Cases of monkeypox are soaring in the UK. Consequently, a monkeypoxvaccine will be offered to gay and bisexual men in a targeted roll out.
Cases on the rise in the UK
Monkeypox cases have increased by nearly 40% in four days as 793 infections have been detected, as reported by The Sun. 766 cases have been detected in England, 18 in Scotland, three in Northern Ireland and six in Wales. 498 infections have been found in London, followed by 37 in the South East.
Approximately 80% of cases have been detected in London residents, with 624 having a reported home address. Where gender information is available, 99% of infections have been confirmed to be in men - with five confirmed in women. The median age is 37 years old.
Vaccine to be offered to men who have sex with men
The UK Health Security Agency (UKHSA) states that the majority of cases have occurred in men who are gay, bisexual, or have sex with men,as reported by The Guardian. As a result, it is widening eligibility for vaccination, saying it will start offering jabs to some gay and bisexual men at increased risk of exposure to monkeypox, even if they are not a confirmed contact of a case.

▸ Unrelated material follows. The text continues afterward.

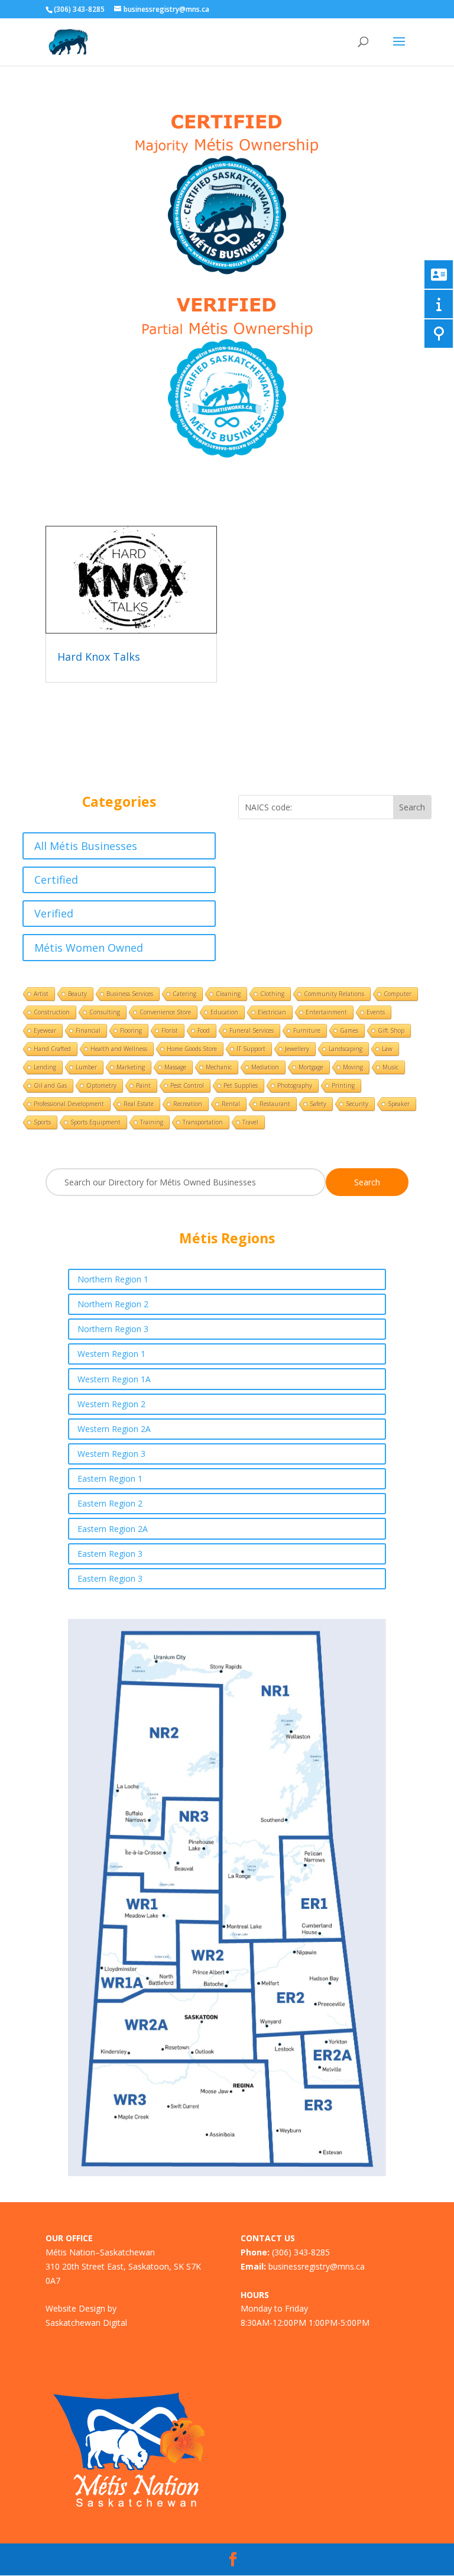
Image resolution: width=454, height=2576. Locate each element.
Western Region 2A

Dr Mary Ramsay, head of immunisation at the UKHSA, said:
Our extensive contact tracing work has helped to limit the spread of the monkeypox virus, but we are continuing to see a notable proportion of cases in gay, bisexual and other men who have sex with men. By expanding the vaccine offer to those at higher risk, we hope to break chains of transmission and help contain the outbreak.
The UK has obtained thousands of doses of a smallpox vaccine, which also provides protection against monkeypox. Initially, the vaccine was only offered to healthcare workers pre-exposure, and to contacts of cases after exposure who are at high risk of infection.
Although most cases are mild, severe illness can occur in some people, so it is important we use the available vaccine to target groups where spread is ongoing. The NHS will soon set out details on how this will be delivered – so do not come forward for the vaccine yet.
In the meantime, everyone should continue to be alert to any new spots, ulcers or blisters on any part of their body, particularly if they’ve had close contact with a new partner. If you think you have these symptoms, avoid close contact with others and call NHS 111 or your local sexual health centre, though please phone ahead before attending.